L’IMPLICATION PROGRESSIVE DES ORGANISATIONS SYNDICALES
Les organisations syndicales ont fait entendre leur voix plus tardivement. S’appuyant sur des accords signés par des entreprises, elles insistent sur l’importance des questions sociales et des indicateurs concrets permettant le suivi de leur application. Le représentant d’Eurocadres souligne l’importance d’une implication des cadres dans leur mise en oeuvre. Seuls 2 accords, sur les quelque 230 existants, soulignent cet aspect. L’accord EDF, signé en 2005, et l’accord GDF Suez, en 2010, précisent que les cadres sont chargés d’en intégrer le contenu dans l’entreprise.
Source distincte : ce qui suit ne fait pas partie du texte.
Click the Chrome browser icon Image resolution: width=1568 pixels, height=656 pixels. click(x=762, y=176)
De nombreuses entreprises internationales ont perçu les accords RSE ou de développement durable comme un outil de marketing externe propre à rassurer les actionnaires sur le risque boursier lié désormais au non-respect des lois (exemple : les lois Grenelle I et II). La commission va même promouvoir des incitations financières aux entreprises, alors que des économies drastiques sont imposées à la Grèce, à l’Espagne, au Portugal et, dans une moindre mesure, à la France et à d’autres pays encore. Au final, seules les entreprises de plus de 5000 salariés devront présenter un rapport annuel non financier, sans vraiment en fixer le contour. Pis, alors que l’UE vient d’adopter une directive renforçant le rôle des comités d’entreprise européens, ce rapport ne doit être présenté qu’au conseil d’administration, et rien n’est prévu pour les représentants du personnel. Il est très important pour les organisations syndicales, notamment de cadres, de reprendre la main sur ce dossier.
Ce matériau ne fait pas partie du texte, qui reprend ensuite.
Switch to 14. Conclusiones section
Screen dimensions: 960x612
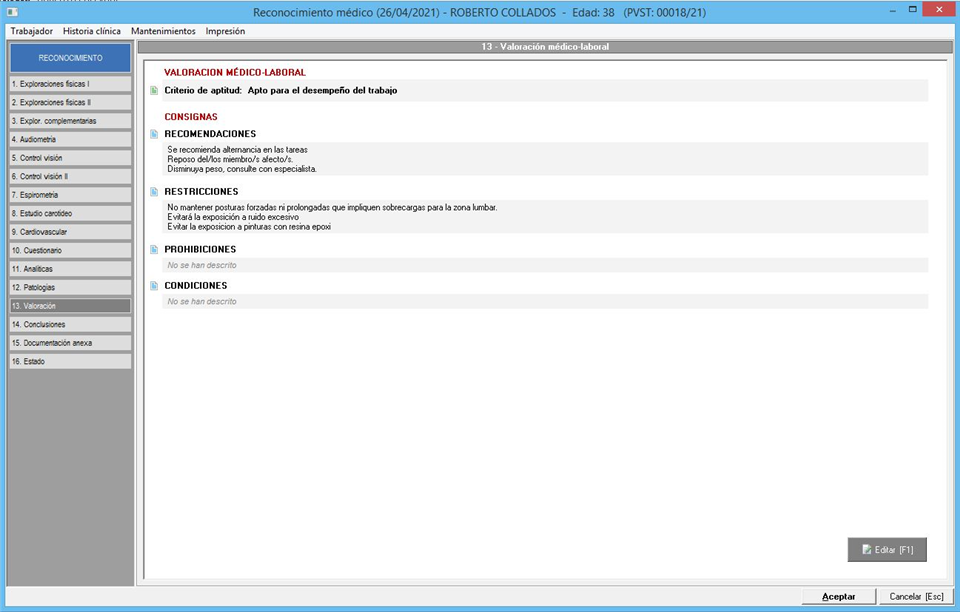70,324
UN LEVIER ESSENTIEL POUR UNE AUTRE EFFICACITÉ SOCIALE
Une autre gouvernance d’entreprise est nécessaire et possible : s’emparer de cet outil, le faire partager et mener l’activité nécessaire pour faire émerger d’autres contenus plus larges, redonner sens au travail dans son ancrage territorial. Sinon resteront dans la pénombre relations et dialogue social, tout comme les rémunérations, l’externalisation de l’emploi, la liberté syndicale et le droit à la négociation collective, sujets peu promus dans la floraison de manuels de management et de conseils en stratégie promouvant la RSE, ou classés sous la rubrique « Risques » ! Restent à gagner, pour les syndicats et les salariés, un accès symétrique aux informations et les ressources nécessaires au contrôle des engagements RSE, développant leur expertise et une démocratie véritable dans l’entreprise, pour le futur de tous.